Synonym Discovery with Etymology-based Word Embeddings
Seunghyun Yoon, Pablo Estrada, Kyomin Jung

TL;DR
This paper introduces a new method for learning word embeddings based on etymological roots, which is especially effective for logographic languages and does not require large text corpora.
Contribution
The paper presents a novel etymology-based embedding model that leverages etymological graphs, suitable for languages with logographic writing systems, and demonstrates its effectiveness in synonym discovery.
Findings
Effective in Chinese and Sino-Korean vocabularies
Performs well in synonym discovery tasks
Requires only etymological data, not large corpora
Abstract
We propose a novel approach to learn word embeddings based on an extended version of the distributional hypothesis. Our model derives word embedding vectors using the etymological composition of words, rather than the context in which they appear. It has the strength of not requiring a large text corpus, but instead it requires reliable access to etymological roots of words, making it specially fit for languages with logographic writing systems.

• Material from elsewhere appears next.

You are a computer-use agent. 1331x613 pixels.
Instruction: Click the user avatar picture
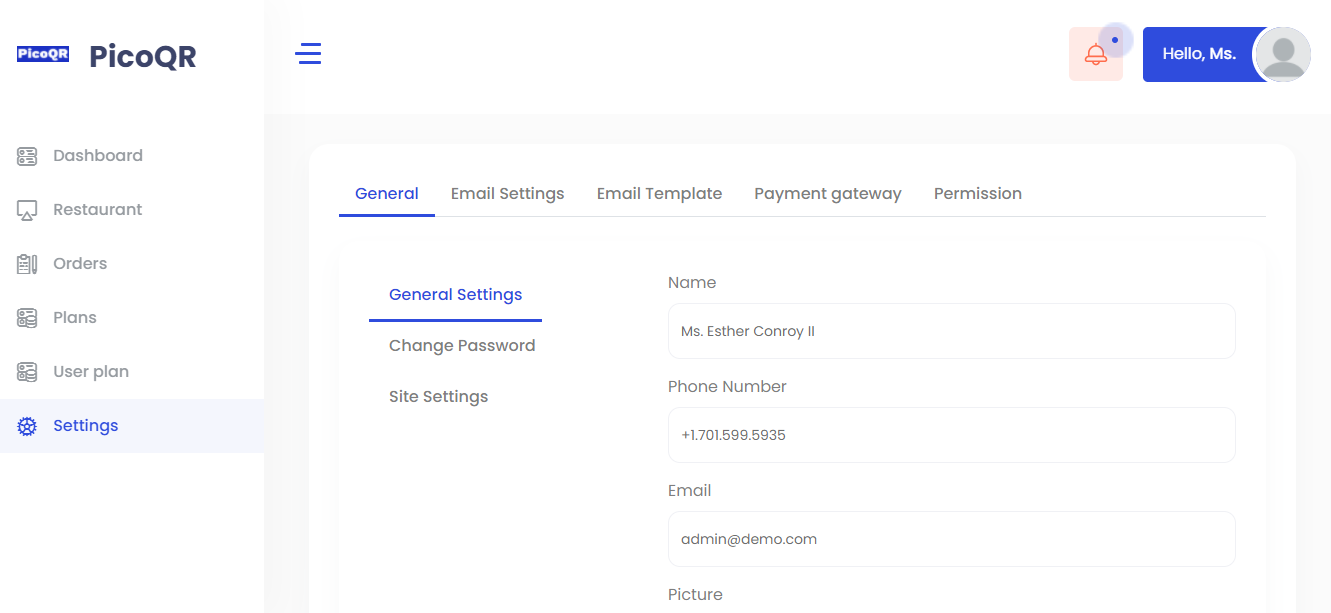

The model consists on three steps: (1) building an etymological graph, which is a bipartite network of words and etymological roots, (2) obtaining the biadjacency matrix of the etymological graph and reducing its dimensionality, (3) using columns/rows of the resulting matrices as embedding vectors. We test our model in the Chinese and Sino-Korean vocabularies. Our graphs are formed by a set of 117,000 Chinese words, and a set of 135,000…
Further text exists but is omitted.